Lynn and his wife Ethnea showed Sue and me some of the amazing county parks they have near their house (the Cleveland Metroparks), and a national park, too – the Cuyahoga Valley NP (I was a little disappointed that there was no entry fee, because otherwise my Senior Pass would’ve let us all in for free). We also got a tour of downtown Cleveland and dinner in the Tremont neighborhood at a classic, off-the-beaten-path pub called the Prosperity Social Club (certainly one of the coolest names for a pub that I’ve ever heard), with great food and (of course) excellent beer.
From Cleveland, we headed to a state park campground in Lakeside-Marblehead, OH. They had a few walk-in sites set aside for the weekend and we were able to snag one of those. This was undoubtedly the densest campground we’ve been in, and because it was a sunny, hot weekend the place was pretty full. But it’s in a beautiful area, with great views of the Great Lake (that’s Lake Erie, for my New Englander friends) so it turned out to be a great place to wander from. We found a bike ride that would take us to the ferry to Kelleys Island, a destination which was highly recommended by Lynn and Ethnea.

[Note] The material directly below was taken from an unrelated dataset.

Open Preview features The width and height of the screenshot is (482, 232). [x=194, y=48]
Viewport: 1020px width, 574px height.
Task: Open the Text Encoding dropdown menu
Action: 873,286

That recommendation turned out to be completely justified. There’s not much traffic on Kelleys Island since the only access is by boat – mostly golf carts and bicycles among the few automobiles – so we did a little walking and a little riding. We hung out at the Kelleys Island Brewery for a while (great beer, great sandwiches), wandered back into the center of town where there was a music festival going on (really good music, and a little more beer), and biked up to the north side of the island where there is a geological feature called Glacial Grooves, said to be the best known example of the scored and scraped granite made by the advancing glaciers that formed the Great Lakes, the Appalachians, and all the rest.
Special bonus feature, this post only – TWO sunset photos (both by Sue):
Niagara Falls and Buffalo
No tour of the Great Lakes would be complete without seeing Niagara Falls, especially for someone (say, Doug) who’s never been there before. Neither words nor photos can convey the beauty and power of a waterfall that drops 750,000 gallons of water per second. We’ll try anyway…

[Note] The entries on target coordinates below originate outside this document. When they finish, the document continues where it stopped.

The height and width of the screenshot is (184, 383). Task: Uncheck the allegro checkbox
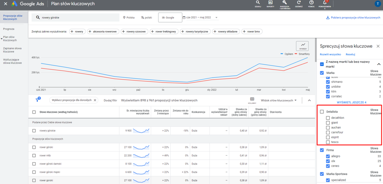pyautogui.click(x=328, y=156)
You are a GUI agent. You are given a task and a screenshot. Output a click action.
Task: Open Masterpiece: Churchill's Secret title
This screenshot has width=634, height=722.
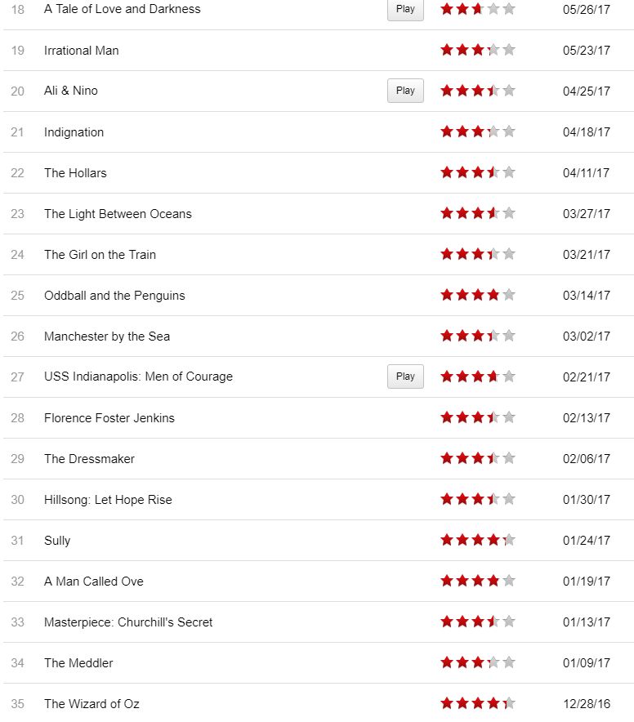pos(128,622)
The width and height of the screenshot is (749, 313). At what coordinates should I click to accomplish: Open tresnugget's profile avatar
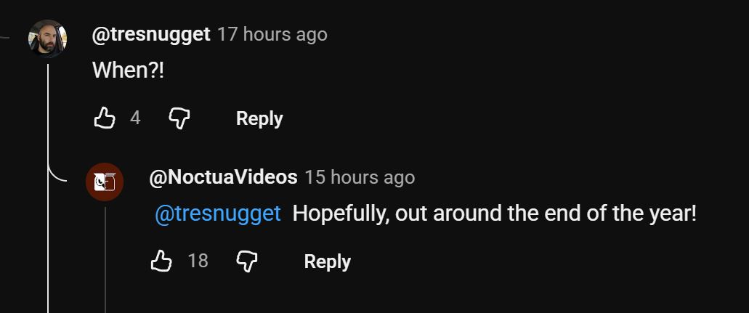pyautogui.click(x=47, y=38)
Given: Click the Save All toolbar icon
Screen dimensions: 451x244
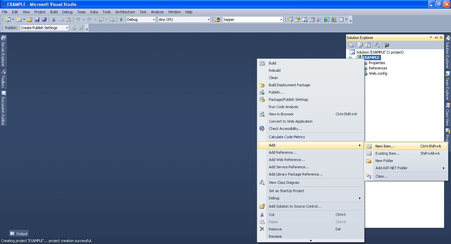Looking at the screenshot, I should [x=45, y=20].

The Great Lakes end, and begin
The Tibbets Point Lighthouse in Cape Vincent NY is at the start of the St. Lawrence River and the outflow of Lake Ontario, so for us it marks the true beginning of the Great Lakes portion of our journey.
1000 Islands
Well, it’s not really true… There’re actually 1,864 islands (this year) within a 50-mile stretch of the St. Lawrence River between Ontario and New York State. The border zigs and zags among the islands, intentionally keeping each island wholly within either the US or Canada. Although there is a greater number of islands in Canada, several in the US are larger, rendering the total acreage of all the islands about even. The count changes periodically since there are rules to qualify as an island. Each land mass must have at least one square foot of land above water level year-round and support at least two living trees. Some of the smaller islands come and go.
RVin’ down memory lane
Doug and I lived in the Albany area when we were first married, 30 years ago. We were quite active with the cycling community back then. As we drove out of Albany, we had a rush of memories as we recognized familiar roads we’d biked so many times, so many years ago. We both suddenly remembered that the greater Albany area was simply awesome for bicycling.